((
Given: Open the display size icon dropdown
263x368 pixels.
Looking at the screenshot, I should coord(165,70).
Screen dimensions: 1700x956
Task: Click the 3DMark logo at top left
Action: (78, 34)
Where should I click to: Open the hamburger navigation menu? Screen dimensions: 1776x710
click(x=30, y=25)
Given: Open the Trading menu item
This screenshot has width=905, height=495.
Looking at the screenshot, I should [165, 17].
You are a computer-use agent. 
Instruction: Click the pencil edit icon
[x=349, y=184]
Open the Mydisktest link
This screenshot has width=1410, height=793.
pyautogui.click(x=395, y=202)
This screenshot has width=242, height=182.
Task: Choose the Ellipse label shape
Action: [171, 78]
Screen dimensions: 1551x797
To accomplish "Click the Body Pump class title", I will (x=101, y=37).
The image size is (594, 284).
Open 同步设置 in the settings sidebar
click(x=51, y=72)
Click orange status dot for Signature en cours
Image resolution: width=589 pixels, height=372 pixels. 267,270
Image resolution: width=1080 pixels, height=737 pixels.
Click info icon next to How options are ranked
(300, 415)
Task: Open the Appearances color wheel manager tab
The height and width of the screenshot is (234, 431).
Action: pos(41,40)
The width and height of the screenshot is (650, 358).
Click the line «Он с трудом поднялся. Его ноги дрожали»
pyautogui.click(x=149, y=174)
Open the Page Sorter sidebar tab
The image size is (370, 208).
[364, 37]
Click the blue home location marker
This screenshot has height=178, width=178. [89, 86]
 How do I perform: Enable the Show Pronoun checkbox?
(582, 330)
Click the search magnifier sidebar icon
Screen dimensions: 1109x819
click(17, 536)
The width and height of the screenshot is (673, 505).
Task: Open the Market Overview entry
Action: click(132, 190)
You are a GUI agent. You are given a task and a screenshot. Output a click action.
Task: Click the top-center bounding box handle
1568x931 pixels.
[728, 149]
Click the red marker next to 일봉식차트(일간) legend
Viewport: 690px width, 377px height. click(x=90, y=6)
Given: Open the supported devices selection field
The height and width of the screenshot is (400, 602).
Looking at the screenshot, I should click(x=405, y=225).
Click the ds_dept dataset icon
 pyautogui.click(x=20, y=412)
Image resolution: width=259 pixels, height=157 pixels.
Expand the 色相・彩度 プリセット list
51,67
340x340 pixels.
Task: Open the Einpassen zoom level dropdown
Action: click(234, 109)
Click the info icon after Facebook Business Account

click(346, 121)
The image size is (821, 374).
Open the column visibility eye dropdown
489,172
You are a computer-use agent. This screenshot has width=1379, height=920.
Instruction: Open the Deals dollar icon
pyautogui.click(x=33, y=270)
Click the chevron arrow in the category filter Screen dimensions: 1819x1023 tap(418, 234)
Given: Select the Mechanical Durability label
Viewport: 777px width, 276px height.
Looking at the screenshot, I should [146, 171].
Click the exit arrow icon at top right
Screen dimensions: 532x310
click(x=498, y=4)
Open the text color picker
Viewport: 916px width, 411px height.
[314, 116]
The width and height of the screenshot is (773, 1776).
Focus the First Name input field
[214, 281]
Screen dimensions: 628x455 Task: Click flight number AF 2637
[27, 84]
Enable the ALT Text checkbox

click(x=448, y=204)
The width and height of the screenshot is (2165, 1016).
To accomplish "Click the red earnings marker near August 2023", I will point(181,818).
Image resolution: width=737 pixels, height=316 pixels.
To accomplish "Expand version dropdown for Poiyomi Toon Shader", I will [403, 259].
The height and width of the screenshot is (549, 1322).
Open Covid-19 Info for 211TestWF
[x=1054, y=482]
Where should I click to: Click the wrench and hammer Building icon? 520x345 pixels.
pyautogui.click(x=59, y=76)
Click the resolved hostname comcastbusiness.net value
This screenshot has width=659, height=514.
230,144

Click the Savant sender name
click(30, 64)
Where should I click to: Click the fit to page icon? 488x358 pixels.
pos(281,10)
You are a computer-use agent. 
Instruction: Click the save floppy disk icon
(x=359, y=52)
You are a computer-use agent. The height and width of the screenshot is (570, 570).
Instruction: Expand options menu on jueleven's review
))
§ SET TASK
Write out every line of the listing above as a JSON list of strings, one string per line, leaving out blank lines.

§ THE OUTPUT
[
  "Given: Open the display size icon dropdown",
  "263x368 pixels.",
  "Looking at the screenshot, I should coord(165,70).",
  "Screen dimensions: 1700x956",
  "Task: Click the 3DMark logo at top left",
  "Action: (78, 34)",
  "Where should I click to: Open the hamburger navigation menu? Screen dimensions: 1776x710",
  "click(x=30, y=25)",
  "Given: Open the Trading menu item",
  "This screenshot has width=905, height=495.",
  "Looking at the screenshot, I should [165, 17].",
  "You are a computer-use agent. ",
  "Instruction: Click the pencil edit icon",
  "[x=349, y=184]",
  "Open the Mydisktest link",
  "This screenshot has width=1410, height=793.",
  "pyautogui.click(x=395, y=202)",
  "This screenshot has width=242, height=182.",
  "Task: Choose the Ellipse label shape",
  "Action: [171, 78]",
  "Screen dimensions: 1551x797",
  "To accomplish \"Click the Body Pump class title\", I will (x=101, y=37).",
  "The image size is (594, 284).",
  "Open 同步设置 in the settings sidebar",
  "click(x=51, y=72)",
  "Click orange status dot for Signature en cours",
  "Image resolution: width=589 pixels, height=372 pixels. 267,270",
  "Image resolution: width=1080 pixels, height=737 pixels.",
  "Click info icon next to How options are ranked",
  "(300, 415)",
  "Task: Open the Appearances color wheel manager tab",
  "The height and width of the screenshot is (234, 431).",
  "Action: pos(41,40)",
  "The width and height of the screenshot is (650, 358).",
  "Click the line «Он с трудом поднялся. Его ноги дрожали»",
  "pyautogui.click(x=149, y=174)",
  "Open the Page Sorter sidebar tab",
  "The image size is (370, 208).",
  "[364, 37]",
  "Click the blue home location marker",
  "This screenshot has height=178, width=178. [89, 86]",
  " How do I perform: Enable the Show Pronoun checkbox?",
  "(582, 330)",
  "Click the search magnifier sidebar icon",
  "Screen dimensions: 1109x819",
  "click(17, 536)",
  "The width and height of the screenshot is (673, 505).",
  "Task: Open the Market Overview entry",
  "Action: click(132, 190)",
  "You are a GUI agent. You are given a task and a screenshot. Output a click action.",
  "Task: Click the top-center bounding box handle",
  "1568x931 pixels.",
  "[728, 149]",
  "Click the red marker next to 일봉식차트(일간) legend",
  "Viewport: 690px width, 377px height. click(x=90, y=6)",
  "Given: Open the supported devices selection field",
  "The height and width of the screenshot is (400, 602).",
  "Looking at the screenshot, I should click(x=405, y=225).",
  "Click the ds_dept dataset icon",
  " pyautogui.click(x=20, y=412)",
  "Image resolution: width=259 pixels, height=157 pixels.",
  "Expand the 色相・彩度 プリセット list",
  "51,67",
  "340x340 pixels.",
  "Task: Open the Einpassen zoom level dropdown",
  "Action: click(234, 109)",
  "Click the info icon after Facebook Business Account",
  "click(346, 121)",
  "The image size is (821, 374).",
  "Open the column visibility eye dropdown",
  "489,172",
  "You are a computer-use agent. This screenshot has width=1379, height=920.",
  "Instruction: Open the Deals dollar icon",
  "pyautogui.click(x=33, y=270)",
  "Click the chevron arrow in the category filter Screen dimensions: 1819x1023 tap(418, 234)",
  "Given: Select the Mechanical Durability label",
  "Viewport: 777px width, 276px height.",
  "Looking at the screenshot, I should [146, 171].",
  "Click the exit arrow icon at top right",
  "Screen dimensions: 532x310",
  "click(x=498, y=4)",
  "Open the text color picker",
  "Viewport: 916px width, 411px height.",
  "[314, 116]",
  "The width and height of the screenshot is (773, 1776).",
  "Focus the First Name input field",
  "[214, 281]",
  "Screen dimensions: 628x455 Task: Click flight number AF 2637",
  "[27, 84]",
  "Enable the ALT Text checkbox",
  "click(x=448, y=204)",
  "The width and height of the screenshot is (2165, 1016).",
  "To accomplish \"Click the red earnings marker near August 2023\", I will point(181,818).",
  "Image resolution: width=737 pixels, height=316 pixels.",
  "To accomplish \"Expand version dropdown for Poiyomi Toon Shader\", I will [403, 259].",
  "The height and width of the screenshot is (549, 1322).",
  "Open Covid-19 Info for 211TestWF",
  "[x=1054, y=482]",
  "Where should I click to: Click the wrench and hammer Building icon? 520x345 pixels.",
  "pyautogui.click(x=59, y=76)",
  "Click the resolved hostname comcastbusiness.net value",
  "This screenshot has width=659, height=514.",
  "230,144",
  "Click the Savant sender name",
  "click(30, 64)",
  "Where should I click to: Click the fit to page icon? 488x358 pixels.",
  "pos(281,10)",
  "You are a computer-use agent. ",
  "Instruction: Click the save floppy disk icon",
  "(x=359, y=52)",
  "You are a computer-use agent. The height and width of the screenshot is (570, 570).",
  "Instruction: Expand options menu on jueleven's review"
]